Copy the lines below exactly. Start at the first and finish with the line containing "Click the aspect".
○ ○ ○
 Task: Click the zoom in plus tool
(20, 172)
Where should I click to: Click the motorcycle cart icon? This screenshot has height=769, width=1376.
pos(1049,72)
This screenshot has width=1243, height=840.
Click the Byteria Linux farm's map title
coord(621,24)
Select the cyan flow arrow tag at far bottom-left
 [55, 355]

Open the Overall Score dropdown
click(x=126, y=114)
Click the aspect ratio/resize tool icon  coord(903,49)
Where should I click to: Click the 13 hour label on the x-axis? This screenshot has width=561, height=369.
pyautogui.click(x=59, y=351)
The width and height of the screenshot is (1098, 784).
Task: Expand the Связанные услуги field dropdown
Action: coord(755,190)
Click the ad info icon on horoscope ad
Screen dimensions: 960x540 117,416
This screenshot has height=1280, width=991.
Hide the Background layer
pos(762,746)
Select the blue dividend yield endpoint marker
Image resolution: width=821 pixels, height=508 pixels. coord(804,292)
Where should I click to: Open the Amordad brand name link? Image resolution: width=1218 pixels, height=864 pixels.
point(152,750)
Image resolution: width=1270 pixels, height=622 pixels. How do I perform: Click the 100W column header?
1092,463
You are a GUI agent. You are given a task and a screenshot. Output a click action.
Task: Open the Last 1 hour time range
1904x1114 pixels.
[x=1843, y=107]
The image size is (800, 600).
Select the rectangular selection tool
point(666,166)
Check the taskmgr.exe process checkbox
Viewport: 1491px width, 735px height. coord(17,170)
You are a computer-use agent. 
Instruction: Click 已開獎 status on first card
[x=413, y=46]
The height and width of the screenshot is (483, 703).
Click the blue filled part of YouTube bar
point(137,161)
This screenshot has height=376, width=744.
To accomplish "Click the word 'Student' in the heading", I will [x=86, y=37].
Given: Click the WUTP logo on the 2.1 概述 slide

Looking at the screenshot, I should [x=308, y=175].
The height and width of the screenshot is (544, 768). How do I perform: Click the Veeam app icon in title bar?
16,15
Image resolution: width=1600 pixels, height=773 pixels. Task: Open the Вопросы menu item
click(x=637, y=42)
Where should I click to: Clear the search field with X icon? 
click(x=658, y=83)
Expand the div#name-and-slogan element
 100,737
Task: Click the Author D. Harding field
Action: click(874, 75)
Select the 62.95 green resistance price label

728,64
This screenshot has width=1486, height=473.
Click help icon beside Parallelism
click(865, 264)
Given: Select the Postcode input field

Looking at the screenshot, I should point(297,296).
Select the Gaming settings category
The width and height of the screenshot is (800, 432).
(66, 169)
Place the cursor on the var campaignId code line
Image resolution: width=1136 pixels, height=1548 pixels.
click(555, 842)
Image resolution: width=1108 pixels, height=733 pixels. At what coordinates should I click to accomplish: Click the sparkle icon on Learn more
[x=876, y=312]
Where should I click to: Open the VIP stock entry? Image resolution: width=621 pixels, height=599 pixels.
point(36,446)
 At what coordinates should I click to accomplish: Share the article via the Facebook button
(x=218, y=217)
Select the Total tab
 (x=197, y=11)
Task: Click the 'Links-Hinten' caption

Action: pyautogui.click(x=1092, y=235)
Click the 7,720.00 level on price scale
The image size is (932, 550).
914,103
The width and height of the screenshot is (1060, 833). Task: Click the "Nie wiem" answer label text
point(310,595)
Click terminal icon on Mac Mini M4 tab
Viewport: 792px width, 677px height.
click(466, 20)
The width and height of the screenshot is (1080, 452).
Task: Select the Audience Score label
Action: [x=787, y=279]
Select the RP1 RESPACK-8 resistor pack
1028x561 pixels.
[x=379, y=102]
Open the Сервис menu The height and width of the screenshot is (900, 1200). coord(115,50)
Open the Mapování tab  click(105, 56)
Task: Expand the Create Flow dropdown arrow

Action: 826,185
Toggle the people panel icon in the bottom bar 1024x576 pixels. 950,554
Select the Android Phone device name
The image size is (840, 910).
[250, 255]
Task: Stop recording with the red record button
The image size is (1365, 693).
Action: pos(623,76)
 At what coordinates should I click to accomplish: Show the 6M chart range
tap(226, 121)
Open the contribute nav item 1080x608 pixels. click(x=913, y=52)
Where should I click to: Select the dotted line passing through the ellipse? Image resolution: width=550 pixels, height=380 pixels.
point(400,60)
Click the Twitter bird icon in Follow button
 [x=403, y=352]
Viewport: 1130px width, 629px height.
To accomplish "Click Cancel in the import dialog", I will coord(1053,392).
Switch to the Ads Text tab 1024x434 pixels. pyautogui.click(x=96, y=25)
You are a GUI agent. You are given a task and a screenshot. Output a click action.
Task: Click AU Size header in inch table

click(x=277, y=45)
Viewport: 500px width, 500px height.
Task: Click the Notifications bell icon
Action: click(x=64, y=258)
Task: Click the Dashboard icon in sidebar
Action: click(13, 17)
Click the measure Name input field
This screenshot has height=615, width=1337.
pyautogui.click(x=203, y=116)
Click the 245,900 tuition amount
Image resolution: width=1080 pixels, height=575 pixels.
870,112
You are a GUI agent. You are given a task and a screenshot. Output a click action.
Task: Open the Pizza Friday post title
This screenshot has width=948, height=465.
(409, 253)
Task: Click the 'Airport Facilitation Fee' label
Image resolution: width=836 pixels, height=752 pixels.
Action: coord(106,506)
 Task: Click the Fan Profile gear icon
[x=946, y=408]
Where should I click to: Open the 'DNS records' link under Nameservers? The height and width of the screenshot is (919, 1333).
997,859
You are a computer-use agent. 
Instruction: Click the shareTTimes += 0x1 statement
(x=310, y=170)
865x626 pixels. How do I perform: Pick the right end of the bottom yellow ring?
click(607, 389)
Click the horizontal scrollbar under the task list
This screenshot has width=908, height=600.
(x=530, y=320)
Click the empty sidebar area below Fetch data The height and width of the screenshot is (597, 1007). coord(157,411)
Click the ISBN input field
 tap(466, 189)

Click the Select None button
○ ○ ○
**Exercise output**.
 Task: Click the zoom in plus tool
(20, 172)
Where should I click to: Click the motorcycle cart icon? This screenshot has height=769, width=1376.
pos(1049,72)
This screenshot has width=1243, height=840.
Click the Byteria Linux farm's map title
coord(621,24)
Select the cyan flow arrow tag at far bottom-left
 [55, 355]

Open the Overall Score dropdown
click(x=126, y=114)
Click the aspect ratio/resize tool icon  coord(903,49)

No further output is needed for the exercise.